“We Are the Pillar of Something New”: Steve McQueen, John Boyega and Letitia Wright on the Emotional Journey to Spotlight Black British Life in ‘Small Axe’

The director and actors discuss their film anthology about London’s West Indian community and embracing their power amid Hollywood’s racial reckoning: “I don’t care about trying to mesh in with the system in order to secretly work it.”

John Boyega was in his first year at the University of Greenwich when he received what he considered a sign from God. During his film studies class, in the middle of a dull lecture, a loud pyrotechnic explosion rocked the hall. “I ran to the window along with the other students, thinking, ‘What’s going on?’ ” Boyega says. “We looked down and I saw Johnny Depp on top of two carriages, balancing himself, as Jack Sparrow.”

The University of Greenwich is a popular filming location and was being used that day for a Pirates of the Caribbean shoot. An astonished Boyega, who was in the midst of grappling with how to tell his skeptical Nigerian parents that he wanted to pursue acting full time, bounded down the stairs to the set — and never returned to college. “I saw what I wanted to do,” Boyega says. “I thought God sent the whole film set right here. He sent a film that I would love to star in, that I’d love to be a part of. I never went back.”

A decade later, Boyega is a genuine movie star, having recently finished his six-year arc on the Star Wars franchise, and a man in the midst of another major awakening. This time, however, it’s also a kind of homecoming, which sees him teamed with British acting school classmate Letitia Wright in director Steve McQueen’s potent collection of films about Black British life, the Small Axe anthology. “The creative [side of acting] was like a family member that I had ignored for too long,” Boyega says, drawing a contrast with his blockbuster work. “For the first time in my acting career in a long time, I looked at my art that I really do love and I said, ‘I missed you and it’s good to be here and I’m happy doing this.’ ”

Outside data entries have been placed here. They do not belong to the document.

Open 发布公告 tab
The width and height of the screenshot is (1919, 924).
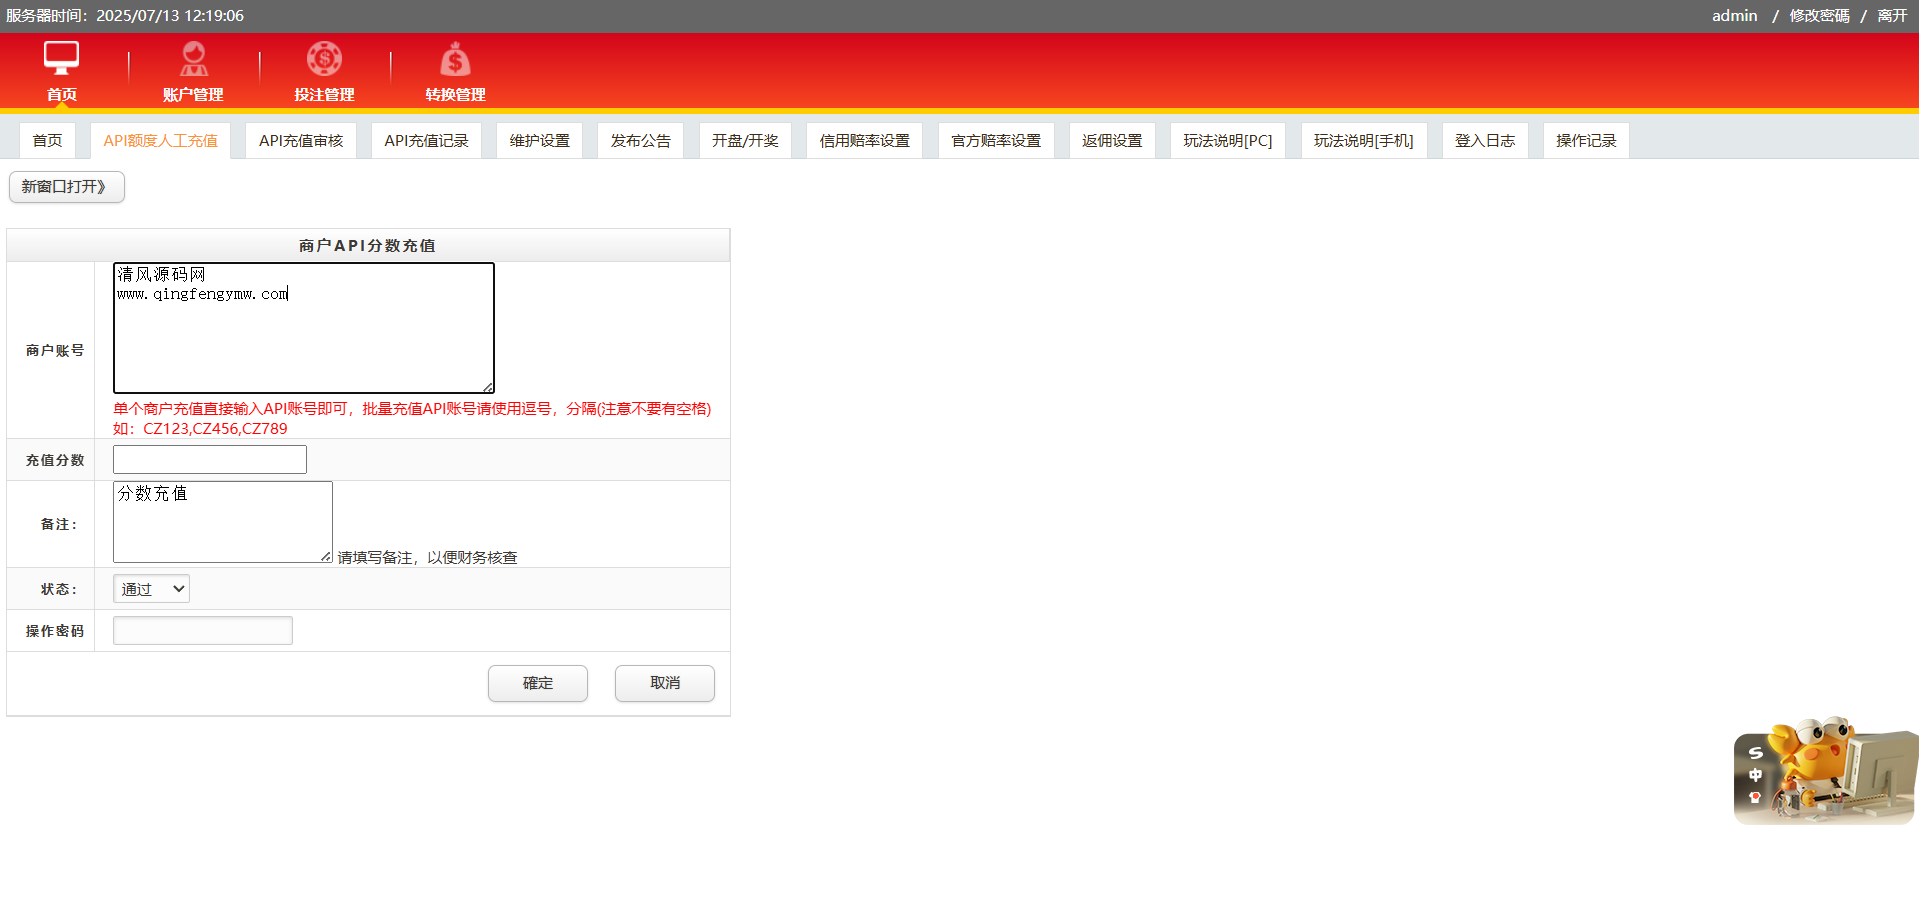click(x=640, y=141)
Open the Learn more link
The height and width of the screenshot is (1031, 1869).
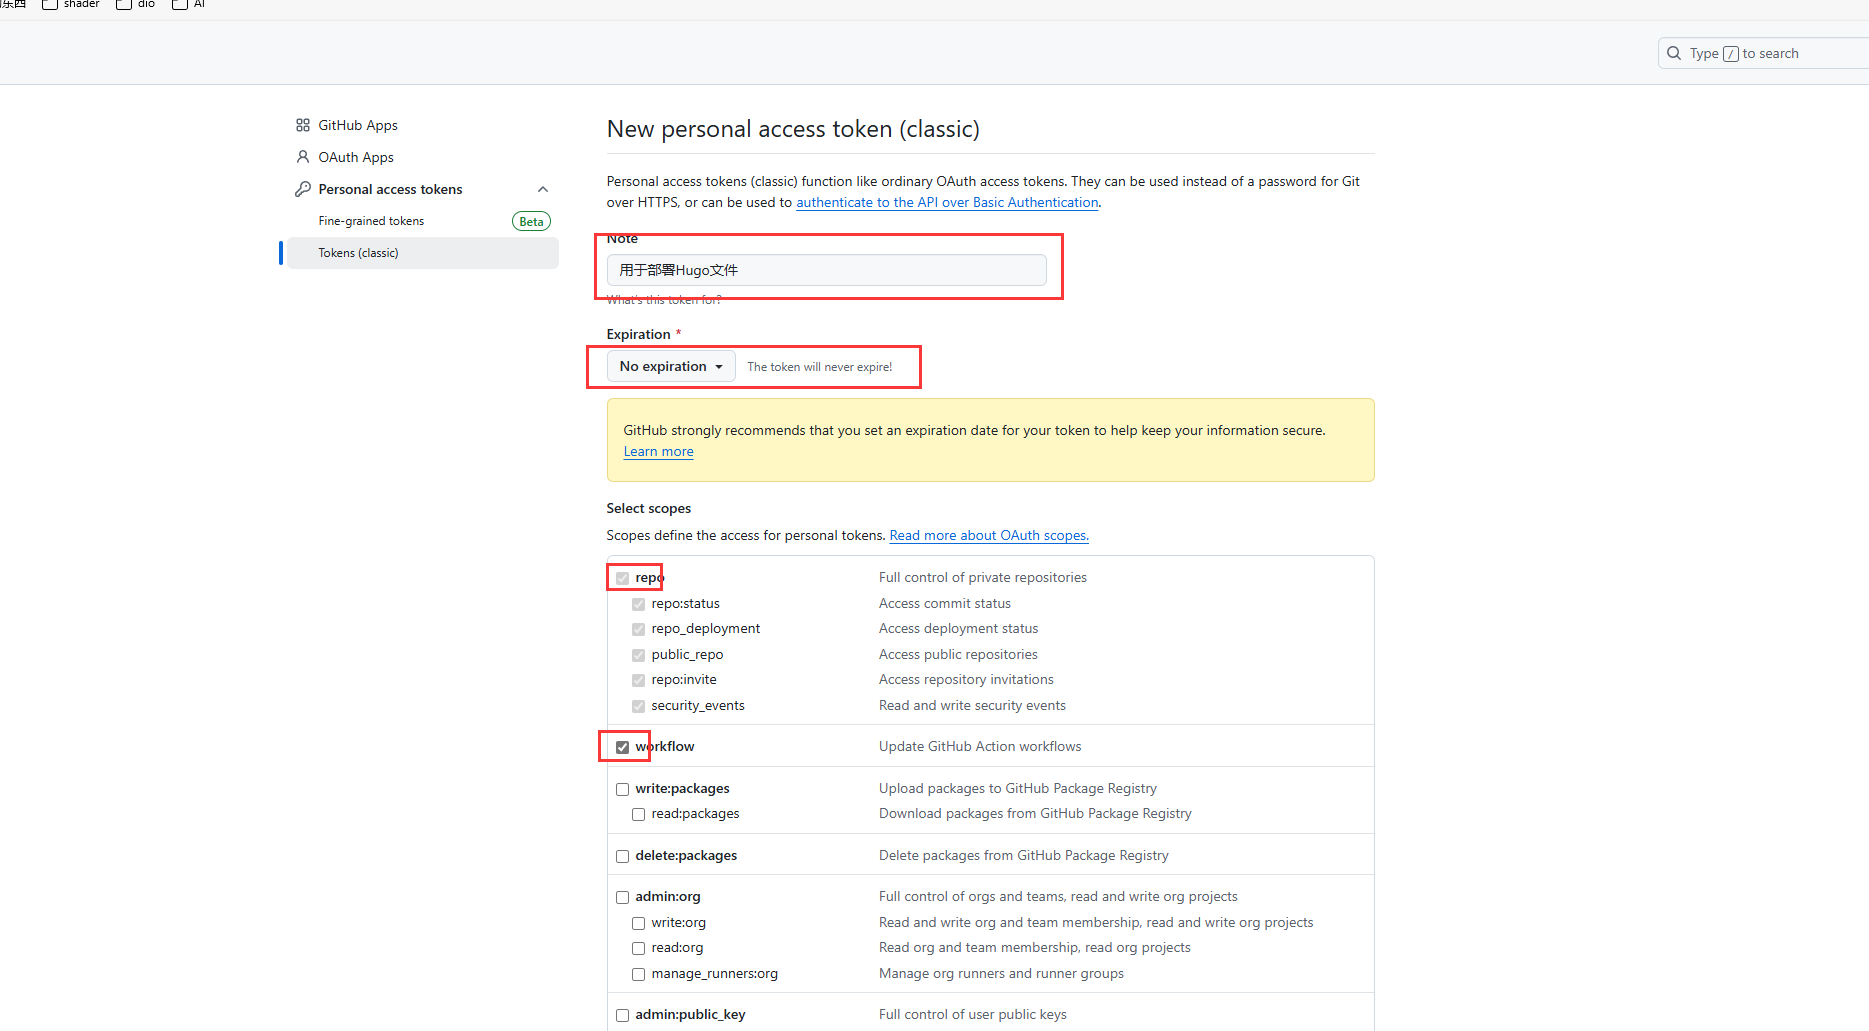coord(658,452)
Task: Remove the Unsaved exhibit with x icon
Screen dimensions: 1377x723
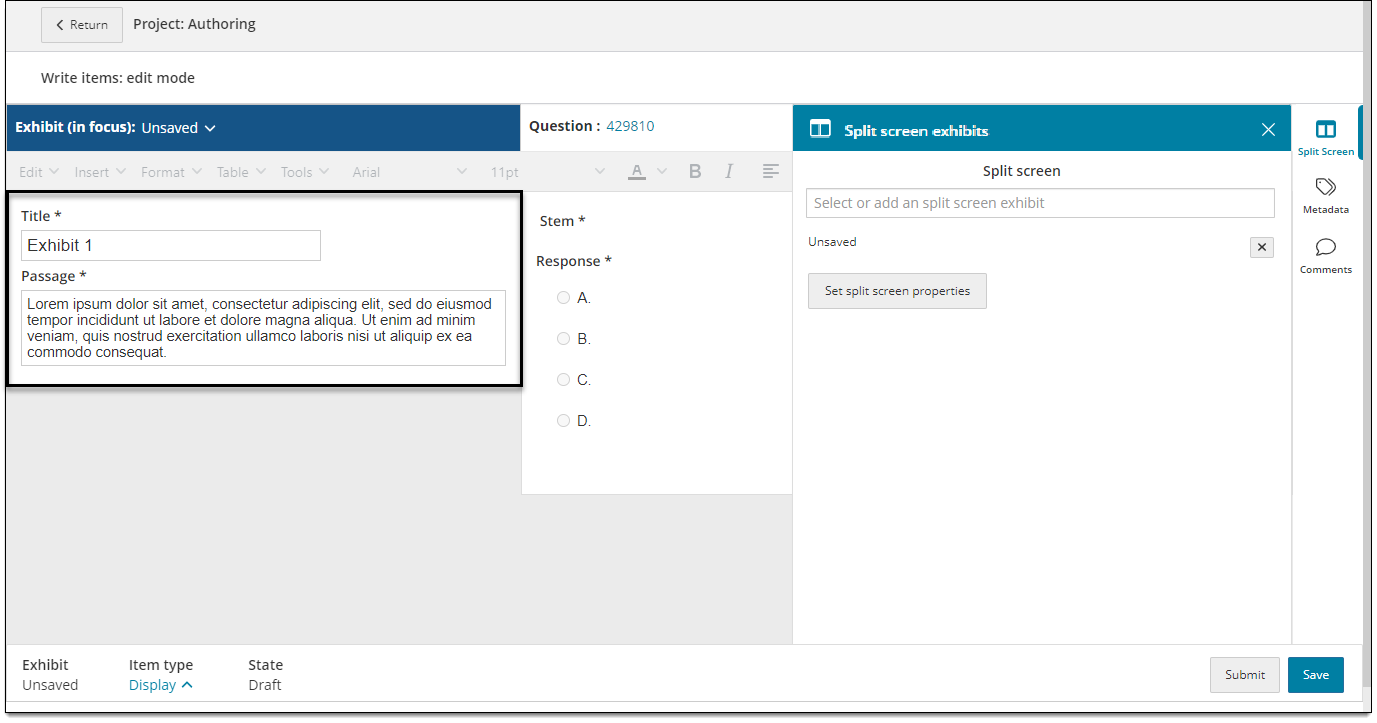Action: pyautogui.click(x=1261, y=247)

For McQueen, who became the first Black director to win a best picture Oscar for the decidedly American indictment 12 Years a Slave, Small Axe is an opportunity to shine a light on a much lesser known history, that of his own West Indian community in London. “In our mainstream education system, we don’t learn about these specific stories,” Boyega says. “Any historical information I know about Black British history, about me as an African, and then also the Caribbeans as well, is mostly from community stuff. Various different extracurricular activities that I would take outside of school was the only place that expanded our knowledge on other parts of our history that wasn’t just Henry VIII.”